Pero eso no me bastó y di un paso más en la locura de convivir con aquello que se mantenía inactivo desde hacía medio siglo o más. Entonces le pedí al Museo del Cine que me preste una cámara de 1912 para hacer los títulos de un cortometraje, que había realizado con found footage debido a esas raíces que había echado en los archivos fílmicos. Fue un estado de desvarío que nos atravesó a todos, a Paula Félix- Didier que, como directora del Museo, nos abrió sus puertas para usar la Ernerman Werke modelo ctr, a Daniel Vicino que con sus saberes de alquimista pudo cargar el rollo en un engranaje estertóreo, a Beto Acevedo que desde Cinecolor estuvo dispuesto a revelar y copiar esos retazos de negativo sucio. Porque la cámara, por mucho que la plumeáramos, iba entregando sobre el material orgánico toda la información guardaba por décadas. Y todos esos sedimentos fueron quedando plasmados en aquellos créditos y flotando en los químicos de copiado.

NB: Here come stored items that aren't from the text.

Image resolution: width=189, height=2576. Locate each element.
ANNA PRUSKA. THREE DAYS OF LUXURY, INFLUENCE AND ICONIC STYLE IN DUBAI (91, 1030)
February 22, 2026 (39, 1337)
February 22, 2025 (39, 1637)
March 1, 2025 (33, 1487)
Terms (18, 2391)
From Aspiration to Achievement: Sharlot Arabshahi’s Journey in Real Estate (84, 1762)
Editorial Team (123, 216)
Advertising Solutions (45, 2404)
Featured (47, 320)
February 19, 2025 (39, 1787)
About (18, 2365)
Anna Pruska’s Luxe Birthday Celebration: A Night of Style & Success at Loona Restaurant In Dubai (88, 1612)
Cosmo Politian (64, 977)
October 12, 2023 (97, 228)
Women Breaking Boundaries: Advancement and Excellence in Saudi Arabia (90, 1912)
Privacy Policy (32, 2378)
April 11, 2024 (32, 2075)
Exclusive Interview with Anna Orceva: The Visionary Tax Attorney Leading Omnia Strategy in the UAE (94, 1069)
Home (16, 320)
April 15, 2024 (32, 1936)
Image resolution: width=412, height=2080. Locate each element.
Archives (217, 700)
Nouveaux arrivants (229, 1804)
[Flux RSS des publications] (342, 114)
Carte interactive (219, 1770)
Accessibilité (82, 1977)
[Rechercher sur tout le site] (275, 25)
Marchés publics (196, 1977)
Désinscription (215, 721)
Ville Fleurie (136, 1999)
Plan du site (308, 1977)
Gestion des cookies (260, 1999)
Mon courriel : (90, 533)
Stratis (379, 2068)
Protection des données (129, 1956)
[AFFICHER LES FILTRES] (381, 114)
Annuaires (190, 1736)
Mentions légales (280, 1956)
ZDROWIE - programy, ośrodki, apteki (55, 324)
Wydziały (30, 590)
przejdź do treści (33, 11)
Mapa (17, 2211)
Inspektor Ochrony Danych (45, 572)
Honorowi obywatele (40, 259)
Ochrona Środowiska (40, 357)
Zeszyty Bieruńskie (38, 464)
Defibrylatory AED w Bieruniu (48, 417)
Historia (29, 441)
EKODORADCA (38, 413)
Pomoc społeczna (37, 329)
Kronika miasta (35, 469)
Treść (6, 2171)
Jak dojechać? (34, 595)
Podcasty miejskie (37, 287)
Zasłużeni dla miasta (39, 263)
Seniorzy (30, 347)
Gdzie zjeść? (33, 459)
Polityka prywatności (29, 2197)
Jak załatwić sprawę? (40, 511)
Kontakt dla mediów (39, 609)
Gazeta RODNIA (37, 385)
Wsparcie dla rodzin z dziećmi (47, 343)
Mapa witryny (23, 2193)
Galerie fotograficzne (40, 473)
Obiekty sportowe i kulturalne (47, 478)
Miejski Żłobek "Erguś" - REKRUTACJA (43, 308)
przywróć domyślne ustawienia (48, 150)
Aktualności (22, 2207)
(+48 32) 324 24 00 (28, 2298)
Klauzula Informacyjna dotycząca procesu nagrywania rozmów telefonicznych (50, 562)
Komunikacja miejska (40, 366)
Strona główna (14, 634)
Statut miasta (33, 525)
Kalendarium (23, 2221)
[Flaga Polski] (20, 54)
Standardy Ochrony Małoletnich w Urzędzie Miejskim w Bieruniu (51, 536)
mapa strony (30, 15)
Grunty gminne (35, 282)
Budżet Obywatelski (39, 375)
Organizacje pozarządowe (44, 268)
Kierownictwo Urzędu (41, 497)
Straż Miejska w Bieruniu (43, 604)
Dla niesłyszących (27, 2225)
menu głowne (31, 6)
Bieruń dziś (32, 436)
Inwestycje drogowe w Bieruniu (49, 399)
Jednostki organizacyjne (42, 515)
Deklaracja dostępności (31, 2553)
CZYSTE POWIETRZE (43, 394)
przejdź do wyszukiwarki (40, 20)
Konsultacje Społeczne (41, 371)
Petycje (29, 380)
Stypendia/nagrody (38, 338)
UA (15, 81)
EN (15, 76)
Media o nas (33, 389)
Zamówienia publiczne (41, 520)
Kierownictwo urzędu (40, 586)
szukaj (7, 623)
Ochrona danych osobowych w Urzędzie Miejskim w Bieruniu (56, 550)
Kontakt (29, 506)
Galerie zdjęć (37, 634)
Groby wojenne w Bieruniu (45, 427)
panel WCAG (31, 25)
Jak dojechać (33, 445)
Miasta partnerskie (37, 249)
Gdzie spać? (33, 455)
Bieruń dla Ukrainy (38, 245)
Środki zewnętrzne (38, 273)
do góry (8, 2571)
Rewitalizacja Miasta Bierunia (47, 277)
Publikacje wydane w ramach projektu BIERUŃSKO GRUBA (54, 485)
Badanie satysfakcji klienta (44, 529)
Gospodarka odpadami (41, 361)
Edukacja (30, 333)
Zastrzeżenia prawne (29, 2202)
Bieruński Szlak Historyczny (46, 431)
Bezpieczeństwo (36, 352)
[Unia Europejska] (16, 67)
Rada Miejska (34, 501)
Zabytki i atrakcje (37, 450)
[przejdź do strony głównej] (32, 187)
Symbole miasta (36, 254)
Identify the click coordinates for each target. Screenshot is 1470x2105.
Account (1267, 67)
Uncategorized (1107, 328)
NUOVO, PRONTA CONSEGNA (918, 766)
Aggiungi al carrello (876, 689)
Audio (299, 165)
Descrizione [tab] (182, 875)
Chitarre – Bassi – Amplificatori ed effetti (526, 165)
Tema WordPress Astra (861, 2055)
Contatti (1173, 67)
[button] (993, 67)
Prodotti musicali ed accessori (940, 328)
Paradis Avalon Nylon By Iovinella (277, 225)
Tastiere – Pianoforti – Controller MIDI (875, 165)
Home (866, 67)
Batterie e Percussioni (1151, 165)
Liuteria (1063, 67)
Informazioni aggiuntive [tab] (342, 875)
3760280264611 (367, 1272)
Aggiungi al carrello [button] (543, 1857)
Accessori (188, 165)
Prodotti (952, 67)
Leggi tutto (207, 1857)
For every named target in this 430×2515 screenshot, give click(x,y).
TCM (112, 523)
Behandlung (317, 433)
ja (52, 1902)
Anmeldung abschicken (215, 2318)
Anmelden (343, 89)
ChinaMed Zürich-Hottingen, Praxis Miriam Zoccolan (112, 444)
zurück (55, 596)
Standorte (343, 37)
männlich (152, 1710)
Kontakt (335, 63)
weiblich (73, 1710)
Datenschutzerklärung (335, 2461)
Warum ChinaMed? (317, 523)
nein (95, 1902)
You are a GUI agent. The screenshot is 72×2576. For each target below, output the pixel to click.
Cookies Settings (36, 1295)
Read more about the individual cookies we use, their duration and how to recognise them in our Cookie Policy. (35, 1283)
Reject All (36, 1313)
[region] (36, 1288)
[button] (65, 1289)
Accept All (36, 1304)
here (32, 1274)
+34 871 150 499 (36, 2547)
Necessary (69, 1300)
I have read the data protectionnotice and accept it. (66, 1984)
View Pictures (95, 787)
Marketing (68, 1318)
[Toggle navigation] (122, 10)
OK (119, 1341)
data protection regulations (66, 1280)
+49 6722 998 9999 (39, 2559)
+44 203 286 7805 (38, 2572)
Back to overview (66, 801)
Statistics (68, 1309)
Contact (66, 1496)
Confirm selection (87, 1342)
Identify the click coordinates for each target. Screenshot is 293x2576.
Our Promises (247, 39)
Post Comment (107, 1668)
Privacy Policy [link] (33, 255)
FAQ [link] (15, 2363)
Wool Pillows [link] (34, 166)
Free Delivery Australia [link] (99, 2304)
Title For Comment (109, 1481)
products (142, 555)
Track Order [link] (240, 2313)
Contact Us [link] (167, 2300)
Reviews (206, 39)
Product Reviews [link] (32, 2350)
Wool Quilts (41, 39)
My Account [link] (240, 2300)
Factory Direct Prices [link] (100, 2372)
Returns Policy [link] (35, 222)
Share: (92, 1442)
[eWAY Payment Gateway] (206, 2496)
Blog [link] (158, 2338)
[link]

La cámara dirigía, fotografiaba y conducía la nave a la que nos habíamos embarcado para realizar la tarea de lo no llevado a cabo. Con sus dos posibilidades de acople para la manivela fuimos dándole la velocidad a la película, mientras todas mirábamos azoradas sus piezas de bronce y su carcasa de madera, que no parecían inmutarse ante el éxtasis que estaba sucediendo en su interior. Mi único aporte para cometer este hacer con, para que aquella simpoiesis suceda sin más, fue el de fragmentar la película dentro de una bolsa negra. Saberes que me quedaron de un tiempo ignoto y que se acoplaron al tamaño de los chasis que solo recibían 30 metros de fílmico. Rollos de un metraje que ya nadie producía por el ya mencionado asunto de lo activo y lo inactivo. De ganar o ser destruido.
Los discursos de memoria son muchos e infinitos en distintas lenguas, pero para que la memoria se convierta en un sistema dinámico y sensible, además de histórico, a veces hay que salir de la teoría e ir más allá del estado de las cosas y dejar que la imaginación haga rizomas con lo inactivo. Ese modo rizomático nos volvió aquel pequeño colectivo, desvariado y celebratorio, de resistencia a las verdades que imponen los más comunes sistemas de producción, para realizar una película o para poblar el pasado de futuro.